Information about how to run the lab remotely or in Windows can be found here.
In this assignment you will write a program to control two trains. The purpose is to write the program so that the trains move relatively independently of each other, but without colliding. Instead of a real railway, we have a simulator, where one can control the speeds of trains and change rail switches. The simulator gives a signal when a train passes sensors suitably placed on the tracks. It is part of the assignment to decide where sensors should be placed to give sufficient information for your program. The map without sensors looks as follows.
In this assignment you must use Java.
In order to make sure you are using the right version of Java and train simulator, do not forget to run
setup_course tda381
on Chalmers GNU/Linux machines.
Your assignment is to write a program that controls the trains. The trains should run simultaneously between the two stations (note that each station has two tracks). It is important that the trains are able to move at the same time, and be as independent from each other as possible, without crashing. At the stations the trains should stop and then wait 1 to 2 seconds. The trains should run forever between the stations.
In the beginning there are no sensors on the tracks. You must find where it is suitable to place sensors so that the control program gets the necessary information.
The program that you deliver should work as follows. Each train should be controlled by an independent train program, which runs in its own Java thread. Train programs cannot communicate with outside world by anything else than acquiring and releasing semaphores. In particular, no shared variables should be read or changed by the train programs. Also, both trains must use the same 'train program', and it is not allowed to make the behaviour of a train depend on its train id. For example, the track that a train chooses should not depend on its train id.
Below is a list of more detailed requirements.
Command line parameters. Your program must take three optional parameters from the command line that represent the speed for each train, and the speed of the simulation. For instance, the line
$ 2 "tsim --speed 20 Lab1.map" "java Lab1 10 5 20"
will launch the simulation at speed 20
with the top train at speed 10
and the bottom train at speed 5
. If the
first or second parameter is missing, then you may pick any speed in the
range [1,maxspeed]
, and if the third parameter is missing, you must
default to 100
as this is the default for the simulator as well.

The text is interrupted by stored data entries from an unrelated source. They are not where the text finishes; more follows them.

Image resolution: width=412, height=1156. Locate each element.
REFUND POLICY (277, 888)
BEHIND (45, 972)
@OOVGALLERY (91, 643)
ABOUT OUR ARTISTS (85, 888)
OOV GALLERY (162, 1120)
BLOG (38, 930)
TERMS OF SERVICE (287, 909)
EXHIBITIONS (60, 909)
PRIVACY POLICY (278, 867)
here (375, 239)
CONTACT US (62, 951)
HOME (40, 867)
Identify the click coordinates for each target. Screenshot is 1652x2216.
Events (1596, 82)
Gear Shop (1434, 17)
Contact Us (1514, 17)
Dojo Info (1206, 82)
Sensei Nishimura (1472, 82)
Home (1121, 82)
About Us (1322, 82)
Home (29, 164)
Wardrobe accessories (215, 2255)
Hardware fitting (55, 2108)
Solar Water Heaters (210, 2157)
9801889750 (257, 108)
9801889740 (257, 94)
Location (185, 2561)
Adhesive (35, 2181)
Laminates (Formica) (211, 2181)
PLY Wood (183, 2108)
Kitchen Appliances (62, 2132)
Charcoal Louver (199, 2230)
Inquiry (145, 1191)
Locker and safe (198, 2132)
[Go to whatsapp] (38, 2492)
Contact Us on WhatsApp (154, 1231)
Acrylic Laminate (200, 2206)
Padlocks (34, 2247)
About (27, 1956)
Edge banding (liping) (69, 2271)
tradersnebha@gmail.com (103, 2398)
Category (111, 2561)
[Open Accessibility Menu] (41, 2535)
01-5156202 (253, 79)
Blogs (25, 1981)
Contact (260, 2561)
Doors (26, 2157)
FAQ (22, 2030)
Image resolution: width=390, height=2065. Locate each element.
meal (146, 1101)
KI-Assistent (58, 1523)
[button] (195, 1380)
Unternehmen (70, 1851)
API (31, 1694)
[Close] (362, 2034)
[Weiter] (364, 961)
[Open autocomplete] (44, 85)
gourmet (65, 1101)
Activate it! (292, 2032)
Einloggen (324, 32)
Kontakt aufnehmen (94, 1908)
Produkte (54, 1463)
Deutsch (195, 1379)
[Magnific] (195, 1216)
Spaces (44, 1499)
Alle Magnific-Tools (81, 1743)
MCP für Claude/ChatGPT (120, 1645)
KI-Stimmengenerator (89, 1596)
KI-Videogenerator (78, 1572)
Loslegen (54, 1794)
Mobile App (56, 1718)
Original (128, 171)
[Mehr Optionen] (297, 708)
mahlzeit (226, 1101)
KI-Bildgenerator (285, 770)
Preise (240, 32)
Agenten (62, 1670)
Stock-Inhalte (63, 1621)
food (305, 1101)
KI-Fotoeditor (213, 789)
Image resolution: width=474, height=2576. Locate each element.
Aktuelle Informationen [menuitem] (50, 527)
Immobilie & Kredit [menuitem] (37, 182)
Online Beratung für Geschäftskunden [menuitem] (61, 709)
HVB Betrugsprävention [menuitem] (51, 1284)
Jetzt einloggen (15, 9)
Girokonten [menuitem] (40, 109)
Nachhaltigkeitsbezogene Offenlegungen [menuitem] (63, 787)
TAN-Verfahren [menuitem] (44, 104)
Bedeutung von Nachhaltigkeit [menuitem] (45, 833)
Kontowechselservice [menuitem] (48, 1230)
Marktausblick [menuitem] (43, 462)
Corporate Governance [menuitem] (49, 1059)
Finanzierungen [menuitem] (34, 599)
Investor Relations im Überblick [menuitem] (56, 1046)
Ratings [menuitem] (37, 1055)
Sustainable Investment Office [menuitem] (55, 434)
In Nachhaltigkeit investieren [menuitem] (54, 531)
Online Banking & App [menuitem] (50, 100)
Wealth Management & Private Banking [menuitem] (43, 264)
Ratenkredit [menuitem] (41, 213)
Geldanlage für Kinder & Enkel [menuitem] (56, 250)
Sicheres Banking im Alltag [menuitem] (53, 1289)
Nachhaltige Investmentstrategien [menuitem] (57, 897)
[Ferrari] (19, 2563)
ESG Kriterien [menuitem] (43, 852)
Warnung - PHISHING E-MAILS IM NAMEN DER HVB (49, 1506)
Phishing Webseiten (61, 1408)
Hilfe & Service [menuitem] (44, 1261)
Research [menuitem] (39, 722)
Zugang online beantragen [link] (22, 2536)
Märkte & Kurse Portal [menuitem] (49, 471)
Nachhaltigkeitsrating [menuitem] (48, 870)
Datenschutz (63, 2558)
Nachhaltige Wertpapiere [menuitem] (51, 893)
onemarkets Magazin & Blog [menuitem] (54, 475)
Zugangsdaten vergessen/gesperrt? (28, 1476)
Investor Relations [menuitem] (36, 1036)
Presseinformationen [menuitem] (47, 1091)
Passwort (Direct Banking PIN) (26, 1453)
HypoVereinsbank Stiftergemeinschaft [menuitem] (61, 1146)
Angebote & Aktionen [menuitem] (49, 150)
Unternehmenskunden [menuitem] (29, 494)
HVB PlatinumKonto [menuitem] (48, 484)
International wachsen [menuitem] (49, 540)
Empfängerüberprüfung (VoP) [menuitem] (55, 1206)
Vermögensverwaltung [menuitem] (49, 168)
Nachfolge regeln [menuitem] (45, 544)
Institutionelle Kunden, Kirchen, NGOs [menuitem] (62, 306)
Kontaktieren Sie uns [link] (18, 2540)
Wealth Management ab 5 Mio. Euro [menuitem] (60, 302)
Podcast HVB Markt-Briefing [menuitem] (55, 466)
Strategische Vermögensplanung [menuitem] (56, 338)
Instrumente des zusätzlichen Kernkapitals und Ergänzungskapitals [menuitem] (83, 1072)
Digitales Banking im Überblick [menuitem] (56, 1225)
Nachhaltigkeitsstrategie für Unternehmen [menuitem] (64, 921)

Accounting for speed at stations. The trains must wait 1-2 seconds at each
station after coming to a full stop. Use the following formula (time in ms):
time_at_station + 2 * simulation_speed_parameter * |train_speed|
Maximum train speed. You need to find out the maximum train speed maxspeed
that is usable with your particular solution. This must be at least 15
.
No minimal speed. There should be no assumption about minimal train
speed. All speeds in the range [1,maxspeed]
will be tried.
No excessive semaphores. Solutions that use 10
or more semaphores will
be rejected.
No Polling. Your solutions must not use busy-waiting-loops or their close relative, polling.
Dynamic behaviour. You must not statically encode how the trains choose track at the switches (for example: train 1 always takes the upper path in the middle, while train 2 always takes the lower; same for stations). You must let the trains have one track as default (for example: the track with shortest distance). You must select the other track if the default track is already occupied by the other train. Note that you should not try to find a solution which works for any track layout or any number of trains, as this will be too complicated for all of us! It is enough to solve the problem for the given track layout.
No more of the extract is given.